Depending on the cell of origin, exosomes contain specific protein and lipid constituents. Although, most exosomes have similar components due to their endosomal origin. Heat shock proteins, fusion and membrane transporters (annexins, RabGTPases and flotilin), MVBs proteins such as TSG101, Alix, integrins and tetraspanins (CD9, CD63, CD81 and CD82) are common exosomal proteins. Furthermore, special glycosylated motifs enriched with raft-lipids such as sphingolipids, cholesterol and ceramide are typically observed as their lipid component 3.

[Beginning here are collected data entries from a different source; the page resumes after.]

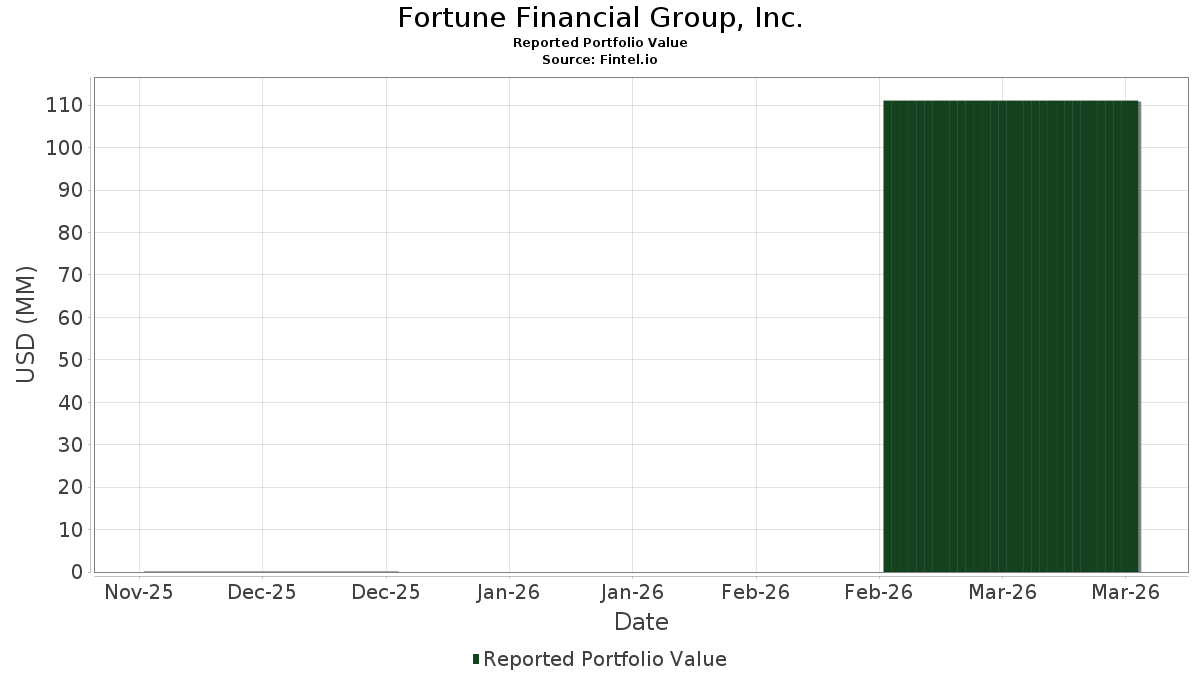Click the Source: Fintel.io text
Image resolution: width=1200 pixels, height=675 pixels.
[600, 60]
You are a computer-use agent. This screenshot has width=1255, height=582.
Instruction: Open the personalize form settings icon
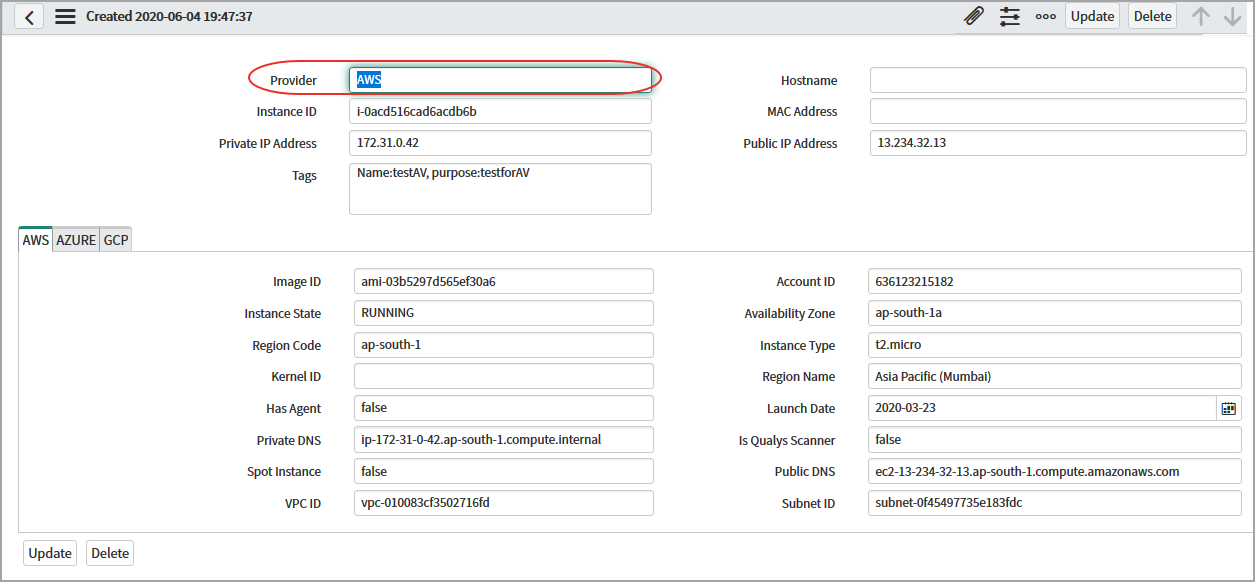(1010, 16)
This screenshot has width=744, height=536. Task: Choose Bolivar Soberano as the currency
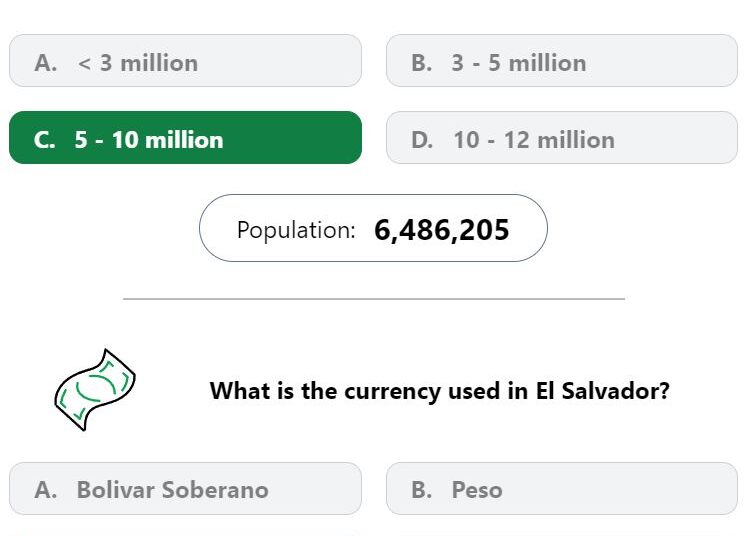pos(186,489)
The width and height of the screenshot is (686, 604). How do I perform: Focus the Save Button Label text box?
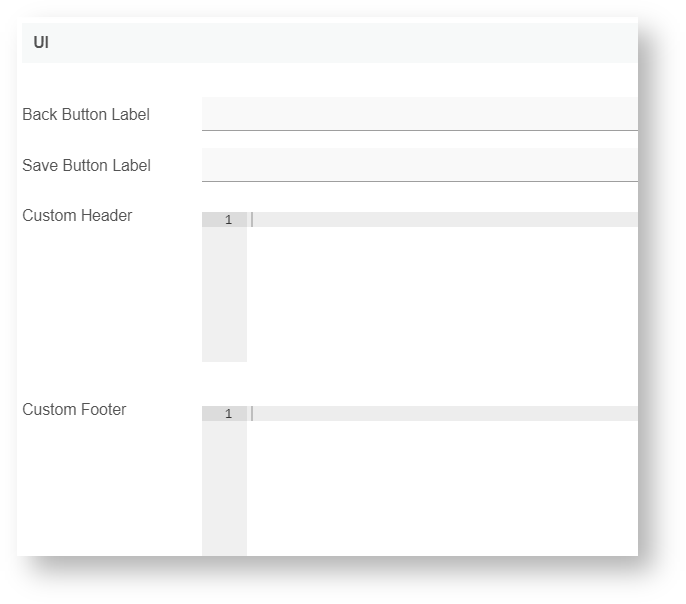tap(419, 164)
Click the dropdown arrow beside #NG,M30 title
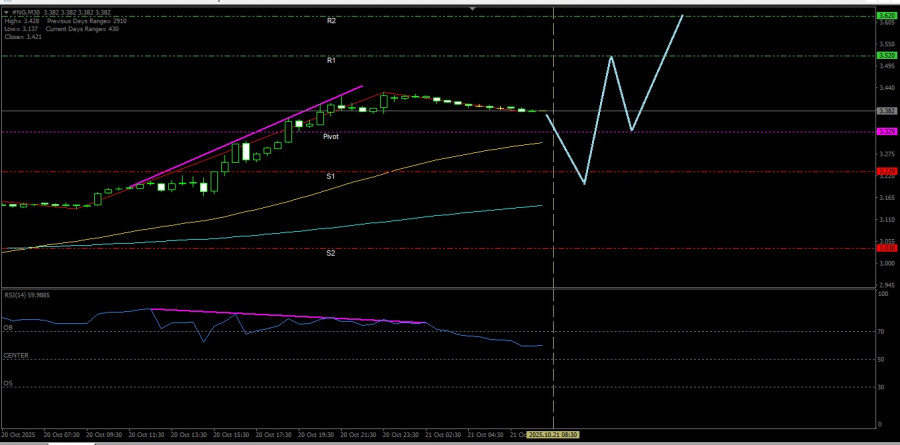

Exosomes affect target cells through the following mechanisms: activation of certain signaling pathways by ligand-receptor interaction (without entrance); releasing their content through extracellular proteases-mediated cleavage and subsequent binding of contents to cell surface receptors; fusion to the cell membrane and releasing their content into the cytoplasm; entering cells by endocytic mechanisms such as receptor-mediated endocytosis, phagocytosis and macropinocytosis 1,3.
Relative to other cell types, mesenchymal stromal cells (MSCs) possess distinct advantages as exosome source. They release higher amounts of exosome compared to other cells. MSC-derived EVs are relatively well-tolerated in different animal models and show more stability and sustainability in human plasma and at -20 °C. Moreover, MSC-derived exosomes release paracrine mediators and exhibit regenerative properties. As natural nano-vesicles, exosomes are good candidates for drug delivery due to their low immunogenicity and ability to enter tissues and even cross the blood–brain barrier 4. However, exosomes are rapidly cleared by reticulum endothelial system and generally should be specifically targeted against desired cells, thus the clinical usage of these EVs is still a subject of debate.